To create their novel nanocomposite materials, Suslick, graduate student Won Hyuk Suh and research fellow Yuri Didenko start with a solution of chemical reactants and surface-stabilizing surfactants. The solution is turned into a mist using a high-frequency ultrasound generator – an ordinary household ultrasonic humidifier the researchers purchased at a local discount store.

 

The resulting droplets are carried by a gas stream into a furnace, where the solvent evaporates and the chemicals coalesce into inorganic-organic composite materials nanometers in size. The particles are carried to a second, hotter furnace, where the organic part burns away, leaving behind porous inorganic nanospheres. These nanospheres are then trapped in a liquid and collected by centrifuge.

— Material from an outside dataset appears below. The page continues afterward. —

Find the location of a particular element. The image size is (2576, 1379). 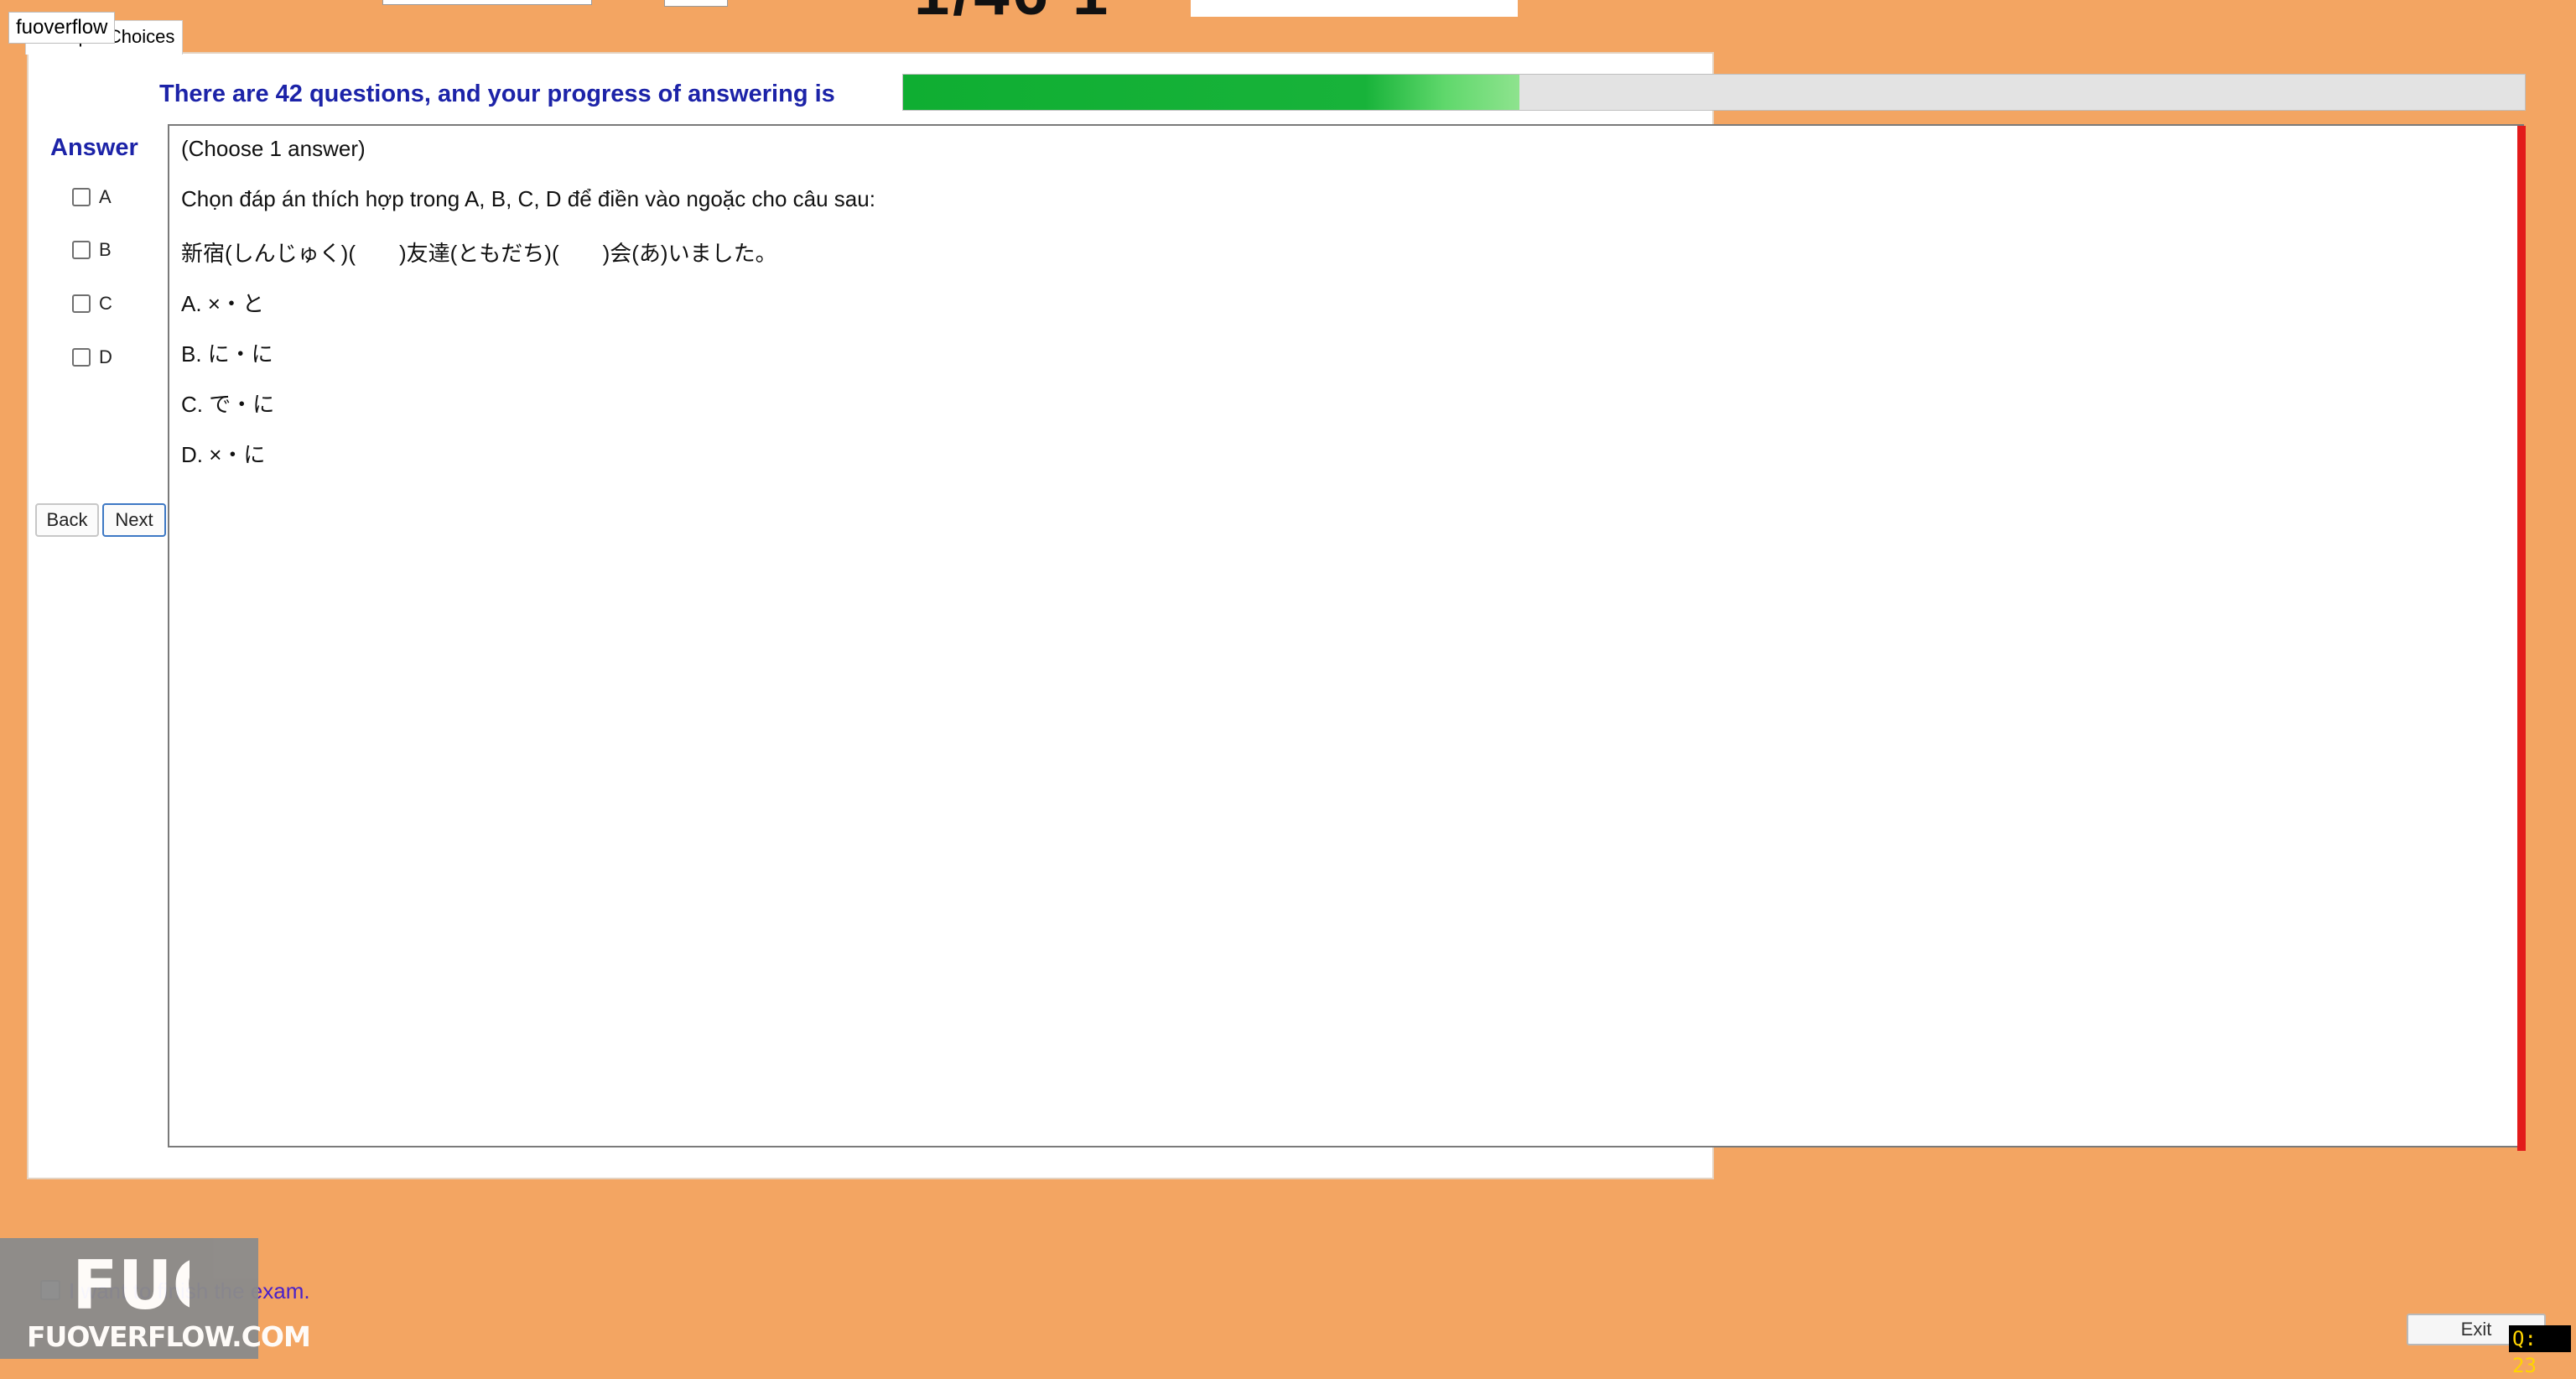

option-label: D is located at coordinates (106, 356).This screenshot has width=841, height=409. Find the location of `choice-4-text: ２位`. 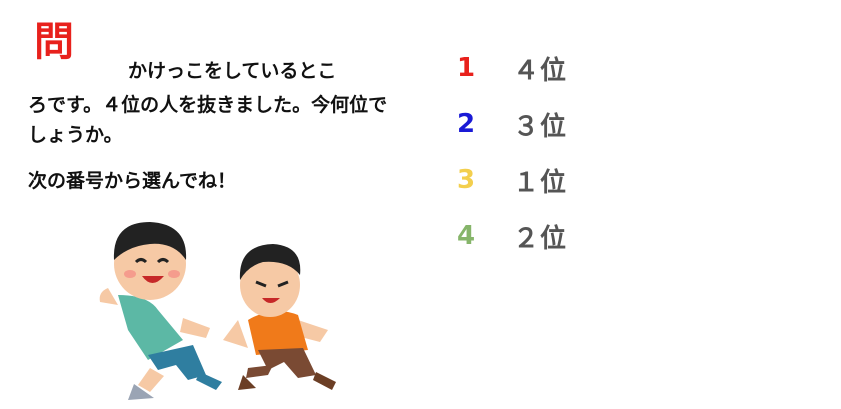

choice-4-text: ２位 is located at coordinates (540, 238).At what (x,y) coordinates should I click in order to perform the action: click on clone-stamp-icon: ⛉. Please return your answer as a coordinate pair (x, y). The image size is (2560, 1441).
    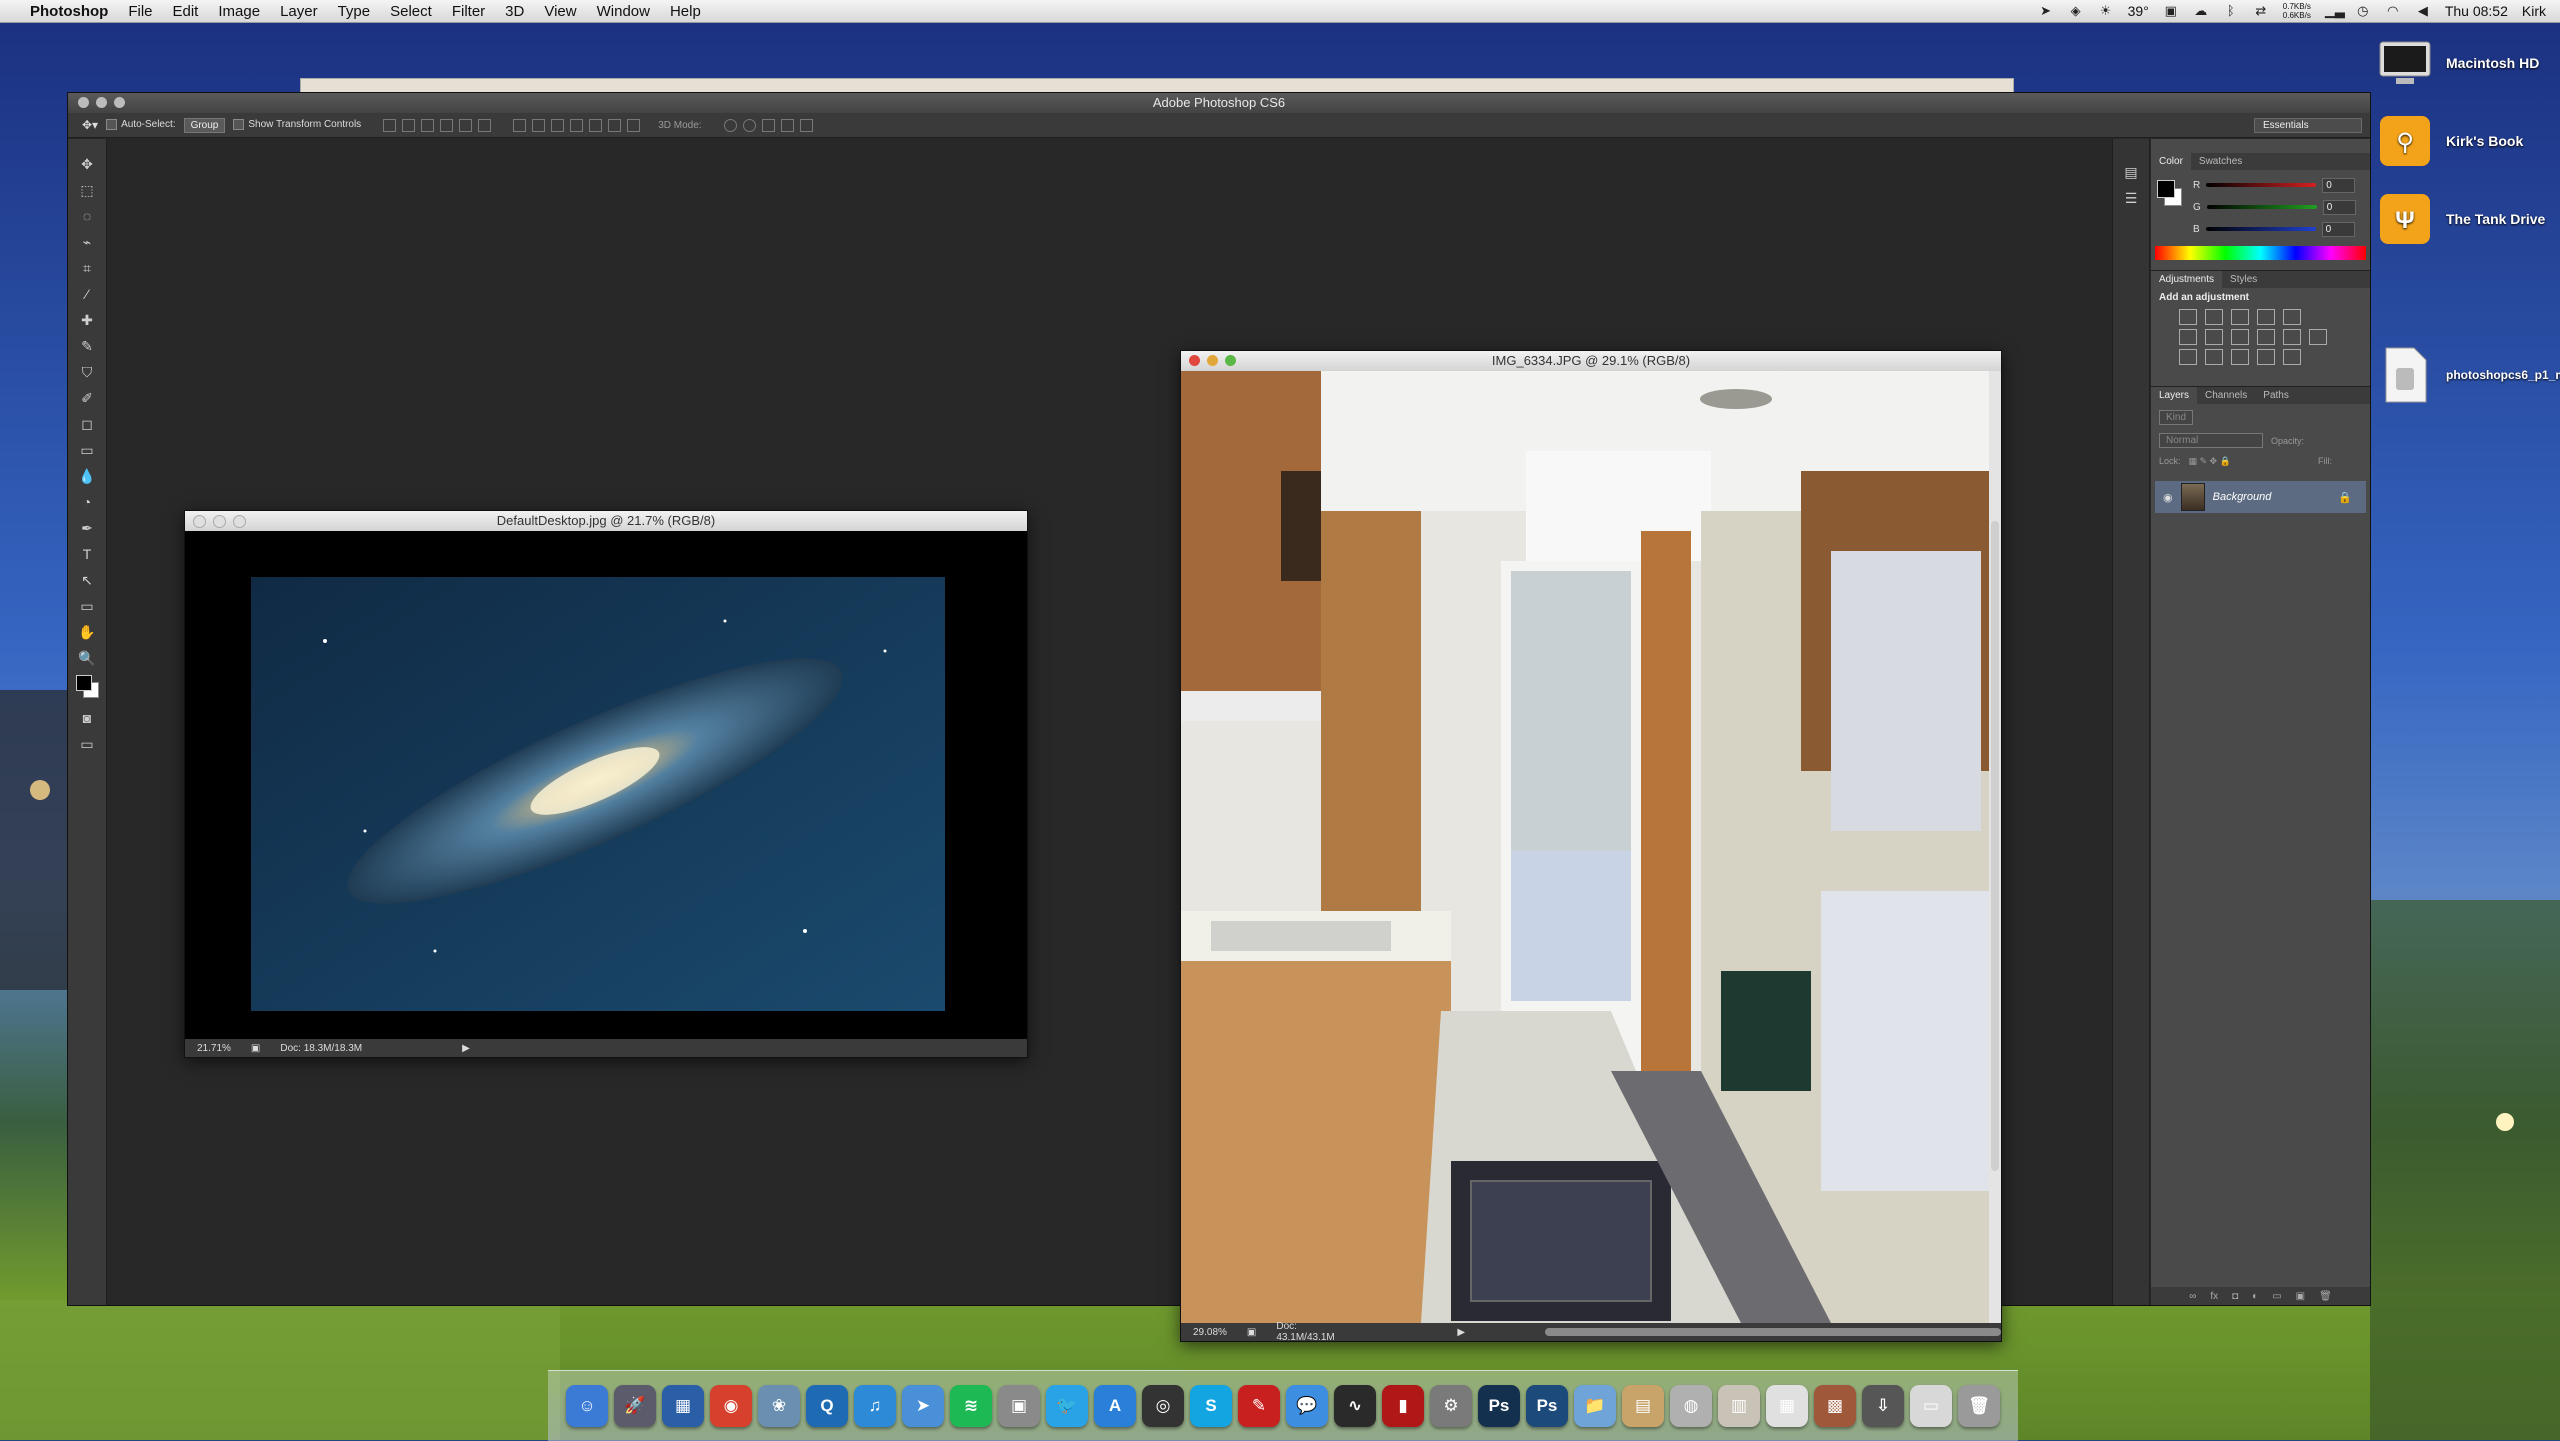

The entire formation process takes only a few seconds.

 

"Each tiny droplet serves as its own microscopic chemical reactor," Suh said. "The micron-size mist results in particles a few hundred nanometers in size."

 

Among the materials the chemists have created with their ultrasound induced mists are porous nanospheres that could be useful for catalytic reactions, and encapsulated nanoparticles with potential drug delivery applications. They also have formed metal balls within ceramic shells, reminiscent of decorative, hand-carved concentric ivory spheres from China. The nested nanoballs could prove useful as molecular sieves.

 

"Because the outer sphere is porous, we can selectively dissolve some of the core, which frees the inner ball from the shell," said Suh, who will describe and present early results from the pyrolysis generated porous nanospheres at the 227th American Chemical Society national meeting in Anaheim, Calif. Suh's presentation will take place in Hall A of the Anaheim Convention Center.